Carpenter and Westley revised the Old Testament portion of the set more heavily than the scenes from the life of Christ. Twelve engravings were used continuously over the course of the set’s production. The table below visualizes changes made to the engraved images used in the Old Testament sequence of scenes by comparing the set in the Willem A. Wagenaars' Christiaan Huygens Theater Collection to a set in my own care. These alterations include five re-engraved scenes; those titles appear in green. The sliders also indicate that some scenes were replaced entirely, for five images do not appear in all sets. These titles appear in blue. Despite these variations, all versions maintain the sequence’s overall emphasis on covenant theology, though they vary in their sentimentality.

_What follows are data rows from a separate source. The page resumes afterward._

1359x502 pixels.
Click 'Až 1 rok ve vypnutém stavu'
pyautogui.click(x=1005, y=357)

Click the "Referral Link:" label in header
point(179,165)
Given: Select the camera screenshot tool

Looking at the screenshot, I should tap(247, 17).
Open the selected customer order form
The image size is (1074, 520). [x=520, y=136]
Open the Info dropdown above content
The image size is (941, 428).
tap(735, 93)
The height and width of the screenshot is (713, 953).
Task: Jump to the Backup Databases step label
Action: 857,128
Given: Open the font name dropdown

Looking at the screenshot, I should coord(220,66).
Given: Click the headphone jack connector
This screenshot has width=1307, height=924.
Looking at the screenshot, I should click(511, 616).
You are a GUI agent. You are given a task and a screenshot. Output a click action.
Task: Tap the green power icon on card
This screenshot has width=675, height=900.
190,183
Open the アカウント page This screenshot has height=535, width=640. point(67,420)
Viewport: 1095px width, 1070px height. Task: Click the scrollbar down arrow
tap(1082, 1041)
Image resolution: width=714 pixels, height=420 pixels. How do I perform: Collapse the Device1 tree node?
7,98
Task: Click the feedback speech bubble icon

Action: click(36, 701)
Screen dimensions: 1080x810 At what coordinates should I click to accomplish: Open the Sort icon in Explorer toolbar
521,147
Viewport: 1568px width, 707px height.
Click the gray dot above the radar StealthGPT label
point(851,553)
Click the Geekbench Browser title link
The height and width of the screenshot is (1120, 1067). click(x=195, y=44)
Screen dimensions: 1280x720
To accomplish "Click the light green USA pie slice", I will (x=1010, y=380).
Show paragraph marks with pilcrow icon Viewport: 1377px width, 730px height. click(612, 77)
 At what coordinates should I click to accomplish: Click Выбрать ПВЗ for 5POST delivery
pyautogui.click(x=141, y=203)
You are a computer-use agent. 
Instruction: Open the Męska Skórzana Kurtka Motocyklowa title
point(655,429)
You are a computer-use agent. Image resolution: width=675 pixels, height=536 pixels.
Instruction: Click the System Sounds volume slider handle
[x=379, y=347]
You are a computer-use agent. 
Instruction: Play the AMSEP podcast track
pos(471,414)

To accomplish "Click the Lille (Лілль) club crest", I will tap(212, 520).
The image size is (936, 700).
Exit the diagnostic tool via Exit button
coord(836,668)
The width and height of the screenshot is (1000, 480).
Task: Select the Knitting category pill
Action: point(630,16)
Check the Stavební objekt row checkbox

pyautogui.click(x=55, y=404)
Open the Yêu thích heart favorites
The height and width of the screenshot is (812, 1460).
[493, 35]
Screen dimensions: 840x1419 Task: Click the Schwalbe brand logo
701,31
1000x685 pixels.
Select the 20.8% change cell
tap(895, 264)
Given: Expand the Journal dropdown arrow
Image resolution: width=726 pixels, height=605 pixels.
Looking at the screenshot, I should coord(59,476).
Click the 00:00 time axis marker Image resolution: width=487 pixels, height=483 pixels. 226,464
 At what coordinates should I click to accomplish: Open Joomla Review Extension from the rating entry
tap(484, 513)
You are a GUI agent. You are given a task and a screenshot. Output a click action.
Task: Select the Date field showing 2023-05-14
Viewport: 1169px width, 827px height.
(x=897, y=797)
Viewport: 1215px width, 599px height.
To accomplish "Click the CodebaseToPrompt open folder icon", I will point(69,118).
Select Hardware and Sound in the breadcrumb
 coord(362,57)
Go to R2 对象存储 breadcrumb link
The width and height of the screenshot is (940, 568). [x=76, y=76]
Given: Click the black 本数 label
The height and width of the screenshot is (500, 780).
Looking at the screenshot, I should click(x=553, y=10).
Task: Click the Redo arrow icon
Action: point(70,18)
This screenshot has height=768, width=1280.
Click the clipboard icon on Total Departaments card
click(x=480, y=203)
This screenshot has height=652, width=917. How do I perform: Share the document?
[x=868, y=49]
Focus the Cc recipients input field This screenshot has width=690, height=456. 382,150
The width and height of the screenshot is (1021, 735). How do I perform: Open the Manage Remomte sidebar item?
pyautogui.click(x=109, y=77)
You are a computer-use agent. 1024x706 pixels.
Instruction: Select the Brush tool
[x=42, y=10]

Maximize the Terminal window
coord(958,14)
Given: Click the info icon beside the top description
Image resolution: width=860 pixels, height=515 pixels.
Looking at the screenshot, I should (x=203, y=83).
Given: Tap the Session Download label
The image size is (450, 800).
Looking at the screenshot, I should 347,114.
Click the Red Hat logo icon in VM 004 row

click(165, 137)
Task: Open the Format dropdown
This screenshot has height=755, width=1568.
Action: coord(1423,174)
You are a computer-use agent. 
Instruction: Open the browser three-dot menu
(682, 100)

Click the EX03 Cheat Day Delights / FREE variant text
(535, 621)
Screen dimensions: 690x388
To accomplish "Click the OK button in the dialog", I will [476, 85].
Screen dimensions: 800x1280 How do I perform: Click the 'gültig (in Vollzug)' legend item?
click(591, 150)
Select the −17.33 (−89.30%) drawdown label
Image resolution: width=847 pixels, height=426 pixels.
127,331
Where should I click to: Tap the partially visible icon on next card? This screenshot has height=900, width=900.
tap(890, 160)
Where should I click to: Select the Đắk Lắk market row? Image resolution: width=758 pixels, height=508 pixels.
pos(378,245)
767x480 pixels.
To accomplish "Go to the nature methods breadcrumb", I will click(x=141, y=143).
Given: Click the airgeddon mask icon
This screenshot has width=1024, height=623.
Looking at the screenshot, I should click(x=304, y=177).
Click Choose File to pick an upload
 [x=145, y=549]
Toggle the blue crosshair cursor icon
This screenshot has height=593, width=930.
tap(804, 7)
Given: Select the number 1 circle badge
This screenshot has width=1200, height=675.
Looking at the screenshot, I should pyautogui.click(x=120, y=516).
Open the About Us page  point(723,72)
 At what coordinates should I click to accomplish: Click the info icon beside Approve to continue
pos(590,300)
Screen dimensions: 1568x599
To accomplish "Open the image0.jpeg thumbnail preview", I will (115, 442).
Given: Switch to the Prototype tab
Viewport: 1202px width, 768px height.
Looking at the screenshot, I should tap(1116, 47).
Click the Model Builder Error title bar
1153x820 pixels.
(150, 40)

Though my focus in this case study will be the slides mentioned explicitly in Williams’ letter, there are a few features of the Old Testament portion of the set that merit a brief discussion. In preparation for the life of Christ slides, the scenes from the Old Testament bring two strands of doctrine to the fore: the concept of predestination and means of atonement. The Old Testament sliders depict Israel as God’s elect, particularly in its representation of Abraham’s family. The image of Hagar and Ishmael being sent away (and its revised version) emphasizes Isaac as the favored son. Other scenes, such as Esther before Ahasuerus, the Infant Samuel, and Elijah being fed by ravens, portray God providing for his elect. The lecture also includes moments of sacrifice and redemption that foreshadow Christ’s crucifixion, including the sacrifice of Isaac, Moses being rescued from the Nile, and the Brazen Serpent. This interest in the redemption is further advanced by sliders three and four that depict Tabernacle worship. Proportionally, the lecture devotes the most time to this sustained sequence that representations of priests, scribes, and holy objects, thereby portraying the sacrificial system as the principal means of atonement before Christ. I would argue that there’s also a marketing ploy at work here, for the content of these images parallels other lectures produced by Carpenter and Westley on ancient costumes.[2] These images are among the most visually stunning in the set, for the opaque black paint surrounding the priests and scribes makes their garb seem all the more colorful. This visual and narrative strategy caters to a Victorian taste for the exotic through a virtual encounter with the priest. The scripture references that accompany each of these images suggests that the narrator would have focused on the priest’s garments and details of the furniture. This narration would have objectified the priests and scribes, limiting any kind of imagined interaction between the audience and the the figures on screen.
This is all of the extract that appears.